US open-access deal A US university has signed an agreement with an academic publisher to offset the costs of open-access publishing against journal subscriptions. The deal between the Massachusetts Institute of Technology in Cambridge and the Royal Society of Chemistry, a British scholarly publisher, is the first of its type in North America, according to a statement released by the university on 14 June.

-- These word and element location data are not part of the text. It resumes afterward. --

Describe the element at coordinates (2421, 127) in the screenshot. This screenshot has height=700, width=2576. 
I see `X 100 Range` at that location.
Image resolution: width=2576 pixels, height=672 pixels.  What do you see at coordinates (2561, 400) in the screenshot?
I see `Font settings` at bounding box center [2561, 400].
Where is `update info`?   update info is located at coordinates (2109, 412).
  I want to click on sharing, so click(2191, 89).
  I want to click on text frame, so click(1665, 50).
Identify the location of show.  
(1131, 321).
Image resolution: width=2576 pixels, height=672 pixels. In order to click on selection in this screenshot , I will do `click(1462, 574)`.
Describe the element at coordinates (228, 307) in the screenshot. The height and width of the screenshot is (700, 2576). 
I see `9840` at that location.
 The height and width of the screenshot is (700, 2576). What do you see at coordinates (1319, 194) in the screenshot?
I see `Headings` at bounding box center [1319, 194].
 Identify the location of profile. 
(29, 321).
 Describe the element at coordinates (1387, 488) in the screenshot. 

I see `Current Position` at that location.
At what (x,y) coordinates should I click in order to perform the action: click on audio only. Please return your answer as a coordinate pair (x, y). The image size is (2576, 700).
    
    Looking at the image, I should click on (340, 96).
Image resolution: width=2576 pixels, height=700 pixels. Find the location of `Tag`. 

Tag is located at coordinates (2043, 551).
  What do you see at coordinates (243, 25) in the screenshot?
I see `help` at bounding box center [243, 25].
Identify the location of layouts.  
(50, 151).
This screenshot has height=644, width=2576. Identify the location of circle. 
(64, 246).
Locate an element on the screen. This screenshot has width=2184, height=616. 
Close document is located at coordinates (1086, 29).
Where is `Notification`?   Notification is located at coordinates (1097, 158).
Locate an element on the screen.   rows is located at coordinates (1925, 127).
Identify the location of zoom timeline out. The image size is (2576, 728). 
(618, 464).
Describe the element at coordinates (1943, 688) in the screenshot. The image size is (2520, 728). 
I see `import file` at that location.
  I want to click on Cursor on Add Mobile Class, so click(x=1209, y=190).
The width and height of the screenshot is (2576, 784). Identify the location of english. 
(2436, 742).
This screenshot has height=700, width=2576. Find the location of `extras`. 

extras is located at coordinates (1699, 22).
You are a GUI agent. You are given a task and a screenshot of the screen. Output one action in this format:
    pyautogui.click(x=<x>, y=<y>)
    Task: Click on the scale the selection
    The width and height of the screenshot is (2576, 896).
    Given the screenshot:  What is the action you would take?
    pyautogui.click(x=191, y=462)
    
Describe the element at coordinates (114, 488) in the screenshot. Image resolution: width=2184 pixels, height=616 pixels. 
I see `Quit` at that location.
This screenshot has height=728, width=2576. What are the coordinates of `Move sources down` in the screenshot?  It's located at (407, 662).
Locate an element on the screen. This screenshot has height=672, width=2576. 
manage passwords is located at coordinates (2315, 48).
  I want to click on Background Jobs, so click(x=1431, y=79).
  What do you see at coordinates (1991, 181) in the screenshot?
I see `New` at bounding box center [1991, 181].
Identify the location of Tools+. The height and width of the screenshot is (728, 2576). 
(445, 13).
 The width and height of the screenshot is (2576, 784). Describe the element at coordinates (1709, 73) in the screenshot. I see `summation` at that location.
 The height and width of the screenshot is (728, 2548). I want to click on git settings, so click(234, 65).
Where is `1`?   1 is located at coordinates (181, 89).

Some proponents of the contracts, known as read-and-publish agreements, say they are an important step towards removing paywalls on some publicly funded research articles. Several consortia that negotiate publishing agreements on behalf of universities in European countries have agreed read-and-publish deals in recent years.

FUNDING

EU science cash European universities are demanding more money for basic research under Horizon Europe, the European Union’s next major research programme, which will run from 2021 to 2027. EU policymakers outlined a proposed structure for the programme’s provisional €100-billion (US$116-billion) budget on 7 June. Fourteen pan-European higher-education organizations issued a joint response to the proposal on 15 June, calling the total budget to be increased to €160 billion and for a review of the distribution of funds between innovation and fundamental-research elements. They want more more money for proven programmes such as the European Research Council, the prestigious basic-science funder which has a proposed budget of €16.6 billion for the 7-year scheme. They also say universities must be given a greater role in the largely untested European Innovation Council, which has a provisional budget of €10 billion.

TREND WATCH

European Union policymakers reached a deal on 14 June to strengthen the bloc’s legally binding targets for renewable energy. By 2030, 32% of energy consumed in the EU should be from renewable sources such as wind and solar, up from the previous goal of 27%. An interim target, to obtain 20% of energy from clean sources by 2020, remains in place. The deal includes phasing out the use of palm oil — widely blamed for contributing to deforestation — as a transport fuel by 2030.